Les nouvelles nous touchent toutes différemment : on sort souvent d’un recueil avec la sensation d’avoir lu des textes inégaux, certains nous ayant marqué bien davantage que d’autres. C’est particulièrement le cas avec Nocturne d’un chauffeur de taxi, où trois nouvelles semblent se détacher particulièrement des autres : « Semailles » de Jo Kyung-Ran, « La maison en Lego » de Yoon Sung-Hee et « La fabrique de conserves », de Pyun Hye-Young.
Pourquoi ces trois nouvelles ? Comment ne pas être touché par l’héroïne de « Semailles », quand, exilée à Tokyo avec son père pour aider une sœur blessée, elle se retrouve face à elle-même et à son alcoolisme ? Comment ne pas être marqué par l’usine de « La fabrique de conserves », où l’on apprend qu’une conserve peut contenir bien d’autres choses que du maquereau ou des pêches ? Comment ne pas s’émouvoir face à une famille aussi démunie que dans « La maison en lego », nouvelle par ailleurs d’une grande puissance d’évocation ?
On sort de ce recueil un peu démuni : si certains textes se démarquent clairement, certains laissent perplexes et déroutent le lecteur qui n’a pas forcément l’habitude des nouvelles, ou de la littérature asiatique. C’est en somme un recueil qu’il est difficile de lire d’une traite, qu’il faut parfois reposer un temps, avant de reprendre. Des nouvelles que l’on déguste au coup par coup et sur lesquelles on peut par la suite tranquillement méditer.
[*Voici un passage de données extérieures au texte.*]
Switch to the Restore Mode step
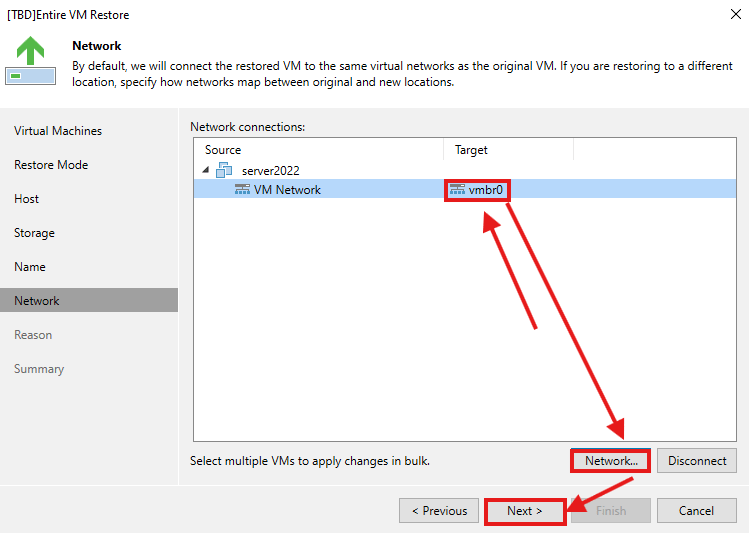Viewport: 749px width, 533px height. click(x=51, y=165)
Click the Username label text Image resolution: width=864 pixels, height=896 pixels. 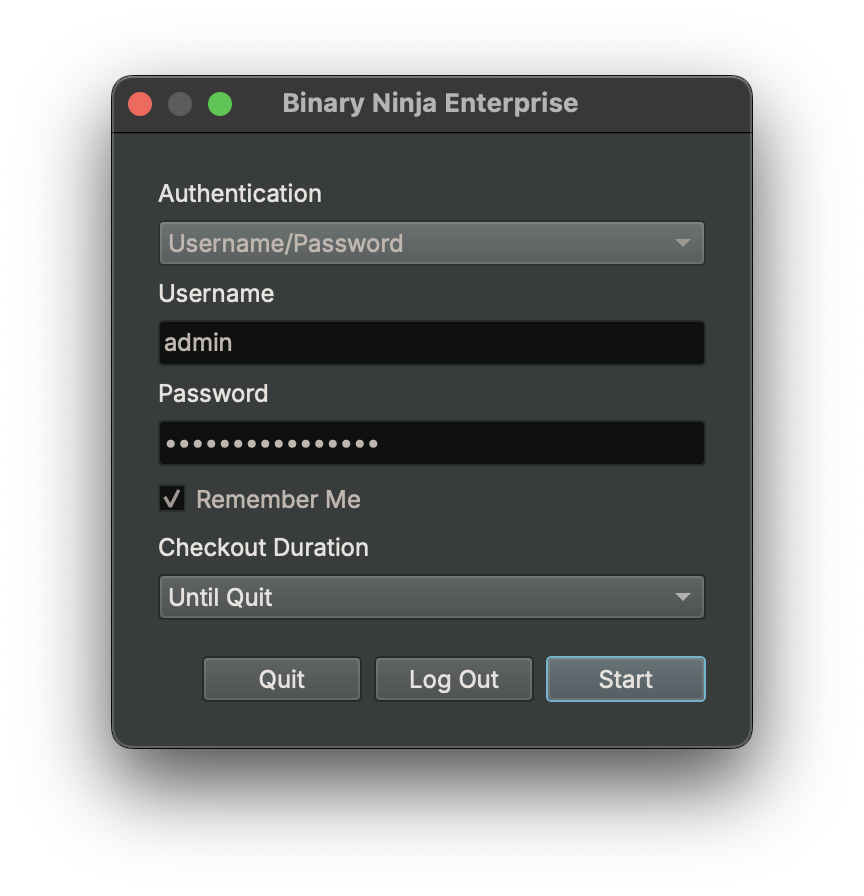tap(216, 293)
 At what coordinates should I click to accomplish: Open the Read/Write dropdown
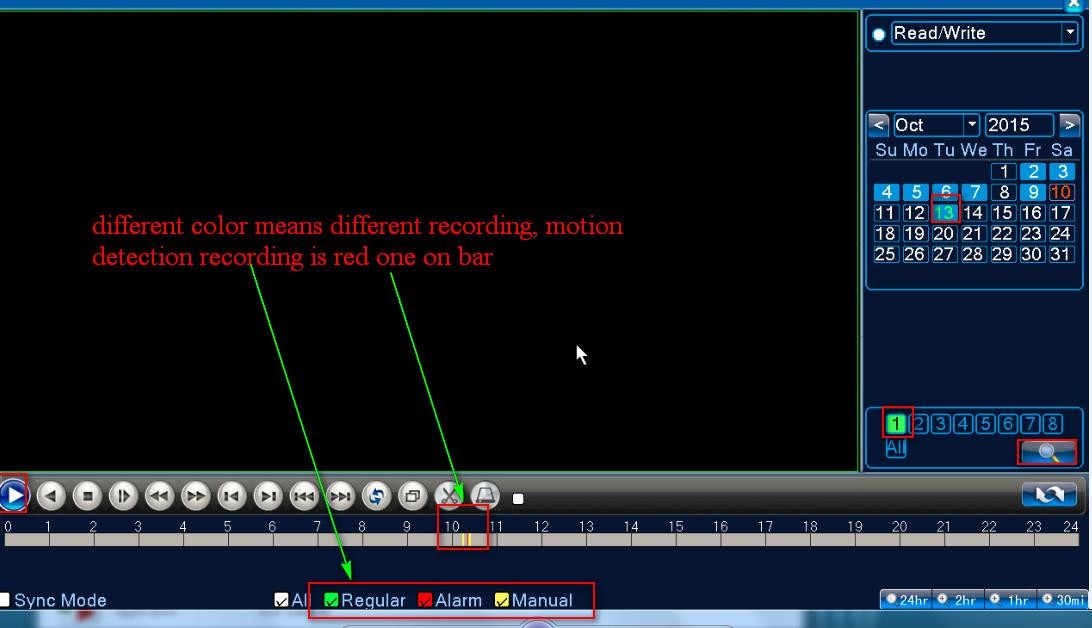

Nocturne d’un chauffeur de taxi, Collectif. Philippe Rey, 2014.
C’est bien dommage que la nouvelle soit considérée chez nous comme un genre mineur… bien exécutée, elle est, pour moi, l’expression littéraire la plus aboutie. Mais il faut dire aussi que la plupart des grands auteurs de nouvelles sont étrangers, ceci explique peut-être cela… quoi qu’il en soit, ton article me donne très envie de découvrir cet auteur coréen. Et voilà, un de plus sur ma liste d’achats… je vais finir ruinée si ça continue !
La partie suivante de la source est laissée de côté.